I first encountered the concept of using direct system calls to bypass user-land API hooking a little more than a year ago when I read a blog post by Cornelis De Pla (@Cn33liz). It is an excellent post and worth a read as he does an amazing job explaining exactly what system calls are and how they work. At the time however, it was well beyond my ability to understand and for a long time I didn’t even try to implement syscalls into my own tools. In the last few months, I have been digging into more of these lower level concepts and I have realized that this is a technique that anyone can pretty easily implement into their existing tools without too much of a background in C/C++ (I will add some references at the bottom on how to do this in C# as well).
Using direct syscalls in offensive tools is not a new concept at this point. Many EDR products use userland API hooks to monitor suspicious in-memory behavior. As these things go, that means there has been an equal amount of talk about how to unhook, blind, or evade these products. When Cn33liz wrote his blog post and released Dumpert he was writing the syscalls into .asm files that were then included as part of the project.
This method comes with a few issues. First, it is very common for syscall numbers to change between OS versions. @J00ru does an excellent job of tracking these in his online syscall tables, but you still need to track and implement each version that you want to bring along. @Jackson_T went a long way to help ease this by creating SysWhispers, which automates the generation of all the structs and syscalls as well as builds in checks for the operating system you are executing on.
However, the second issue with this method is that you are bringing a lot of extra “stuff” with your PE. This increases the size of your payloads and also adds a lot of detection surface (there really isn’t a “good” reason for you to have any of that in there). Enter the “Hell’s Gate” technique.
“Hell’s Gate” is a term coined by @am0nsec and @RtlMateusz in this paper : https://vxug.fakedoma.in/papers/VXUG/Exclusive/HellsGate.pdf . The basic concept is to find the syscalls dynamically on the host by reading through ntdll.dll and then call them from your own custom implementation.
Let’s look at a common shellcode injection method and translate it into direct system calls using Hell’s Gate.
Above we have a very streamlined version of the most famous shellcode injection method. Open the target process, allocate space for our shellcode, write our shellcode into that space, change the permissions of that space to be executable, and finally start a new thread that kicks off the shellcode.
The first thing we need to do when translating an existing tool (or writing your own) into syscalls is figure out what the underlying syscall is. There are a couples ways to do this, in this case I set a break point on the API call (OpenProcess), viewed the disassembly, and step into the disassembly until I reach this point:
Here we end up in NtOpenProcess (you know you are in the right place because of the 0F 05 syscall line). The section in the red box is where we find the syscall number (26 for NtOpenProcess).

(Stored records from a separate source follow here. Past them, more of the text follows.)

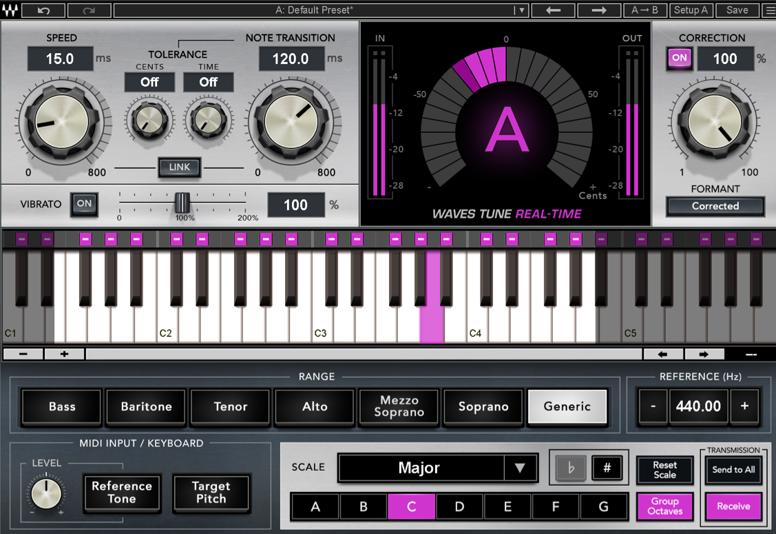Click the 440.00 reference frequency field
This screenshot has width=776, height=534.
[698, 407]
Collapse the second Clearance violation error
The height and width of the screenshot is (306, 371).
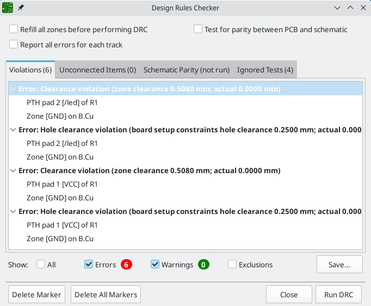14,170
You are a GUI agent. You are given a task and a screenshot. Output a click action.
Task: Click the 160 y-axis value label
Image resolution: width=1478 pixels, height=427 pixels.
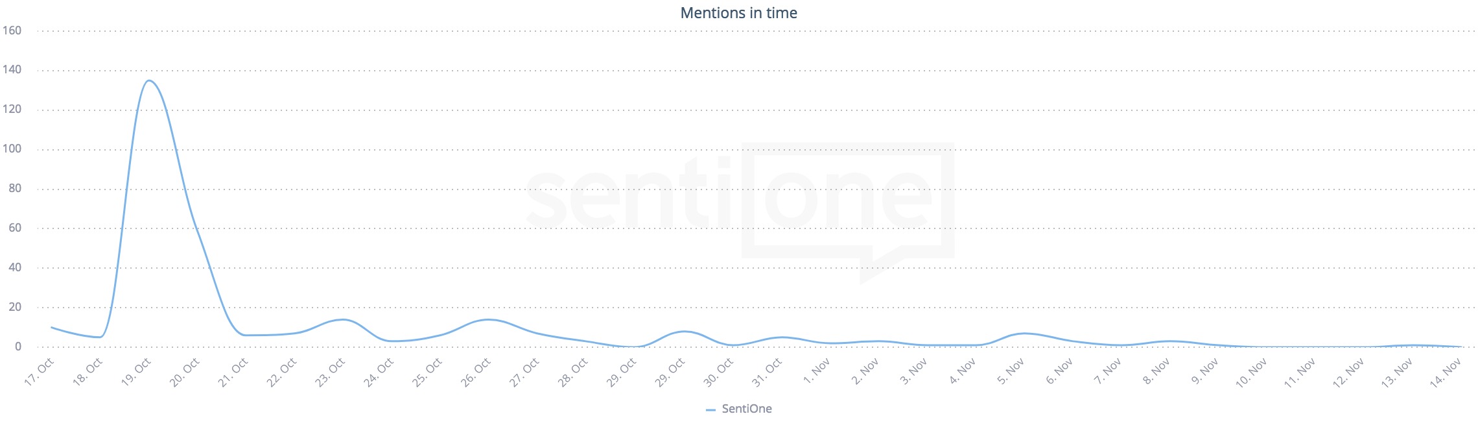pyautogui.click(x=12, y=31)
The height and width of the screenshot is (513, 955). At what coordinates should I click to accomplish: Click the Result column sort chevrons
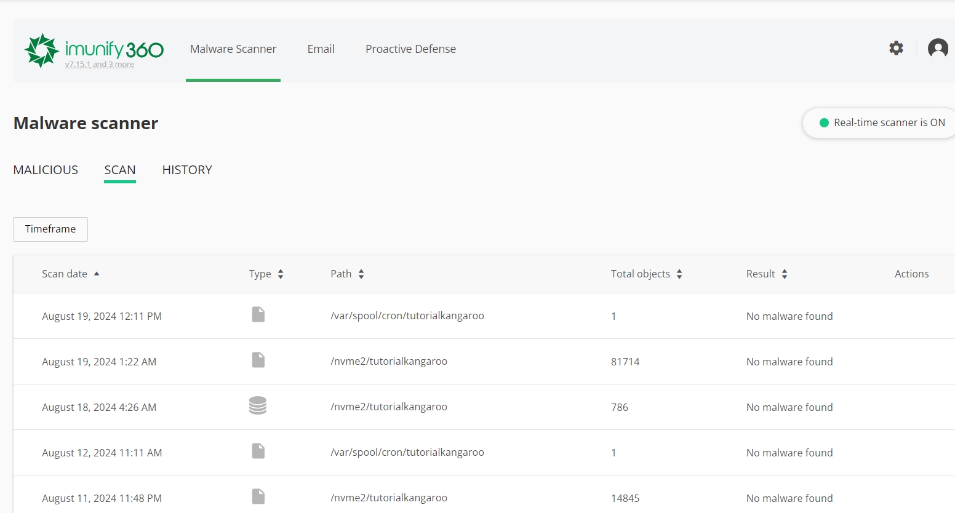point(785,274)
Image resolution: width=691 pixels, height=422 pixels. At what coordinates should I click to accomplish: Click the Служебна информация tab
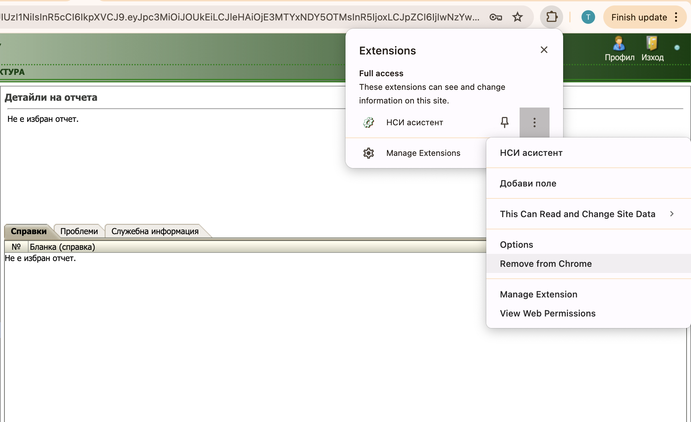tap(155, 231)
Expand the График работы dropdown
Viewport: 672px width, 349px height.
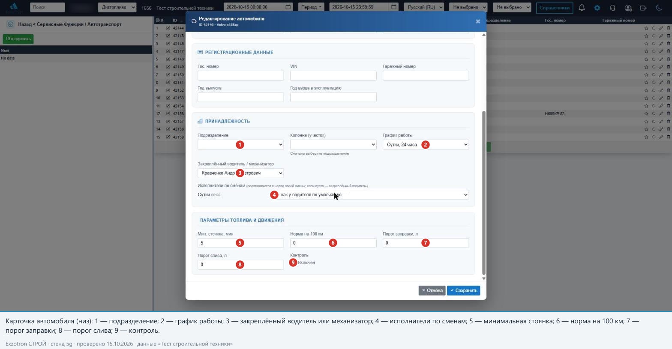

We will go through this for each API we want to replace. In this case we have:
OpenProcess -> NtOpenProcess
VirtualAllocEx -> NtAllocateVirtualMemory
WriteProcessMemory -> NtWriteVirtualMemory
VirtualProtectEx -> NtProtectVirtualMemory
CreateRemoteThread -> NtCreateThreadEx
Now we need to define our custom functions for each of these. You can find what these should look like at http://undocumented.ntinternals.net/ .
We create our own system calls with the same structure :
To save you a bit of pain (if you have come this far you are going to have a whole bunch of errors with that function since you need to define OBJECT_ATTRIBUTES AND CLIENT_ID structs) I would recommend finding all the syscalls you need, then using the amazing tool Syswhispers to get JUST the header file that it generates. It will have all the necessary structs and the building blocks for all your syscalls. But it is good to know how / why it generated those things in case you need to troubleshoot something not working (I have had to make small changes to Syswhispers output in the past).
Now we have defined our custom syscalls, we need to map them to the correct code on the host. There are actually a few different ways to do this, all with pros and cons.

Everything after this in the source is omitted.